小学校に入学する前後だったので、かすかな記憶だ。だが、確かに頭に残っている。1981年前後、千代の富士が横綱に駆け上がろうとしている時、敢然と立ちはだかっていた北の湖の姿を。

 優勝24回。子供のころは、大横綱と言えば、北の湖だった。大好きだった千代の富士も31回の優勝のうち21回が、北の湖の引退後。もしも、全盛期が重なっていたら、どうなっていただろうか…。

 日刊スポーツに就職して、初めて北の湖を取材したのは、相撲担当になる前の2011年2月だった。八百長問題で春場所の中止が決まり、春場所担当部長だった北の湖親方が大阪府市長会に出席し「深くおわび申し上げます」と、陳謝した。府内33市長の前で、背中を90度近く曲げ、深々と頭を下げていた姿は、本当にショッキングだった。「子供のころの大横綱が、あそこまでするなんて」という思いがあった。と同時に、現役時代の「憎らしいまでの強さ」とは違う、実直さ、誠実さも感じた。
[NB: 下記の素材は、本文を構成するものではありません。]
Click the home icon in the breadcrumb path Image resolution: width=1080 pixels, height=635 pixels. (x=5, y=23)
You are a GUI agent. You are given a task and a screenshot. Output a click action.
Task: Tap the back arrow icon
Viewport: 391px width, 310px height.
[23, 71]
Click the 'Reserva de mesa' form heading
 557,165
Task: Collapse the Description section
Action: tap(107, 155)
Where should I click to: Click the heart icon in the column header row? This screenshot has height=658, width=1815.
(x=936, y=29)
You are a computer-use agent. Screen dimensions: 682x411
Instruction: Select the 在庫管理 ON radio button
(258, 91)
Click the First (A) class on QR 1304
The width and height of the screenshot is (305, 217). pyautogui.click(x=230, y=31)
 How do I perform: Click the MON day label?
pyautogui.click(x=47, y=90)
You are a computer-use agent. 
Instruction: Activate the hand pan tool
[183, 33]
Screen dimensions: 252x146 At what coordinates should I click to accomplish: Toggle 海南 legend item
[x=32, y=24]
 12年9月から相撲取材をすることになったが、北の湖理事長と接する機会は少なかった。場所中の大関、横綱戦は全15日間、理事長室に記者を招き入れて、解説してくれるのだが、その取材はベテラン記者が担当することが多かったからだ。

 それでも、思い出はある。13年秋の報道陣との親睦会。宴会の席で、恥ずかしながら漫才の余興をすることになった。弊社記者の相棒とわずかな時間で打ち合わせして臨んだのだが、内容は散々で、失笑を買い続けた。がっくりして、漫才後はホロ酔いで親方衆にあいさつまわりをしていたが、北の湖理事長は優しかった。漫才の批判などせず、笑顔で乾杯を交わしてくれた。

 その直後、関係者から聞いた言葉が忘れられない。「理事長、漫才の時に声を出して笑ってましたよ。『ボクシングの○○とKOはセットちゃうけど、大相撲と満員御礼はセットや』っていうセリフの時です。アハハハッて」。救われたという思いが胸中を覆ったのは、言うまでもなかった。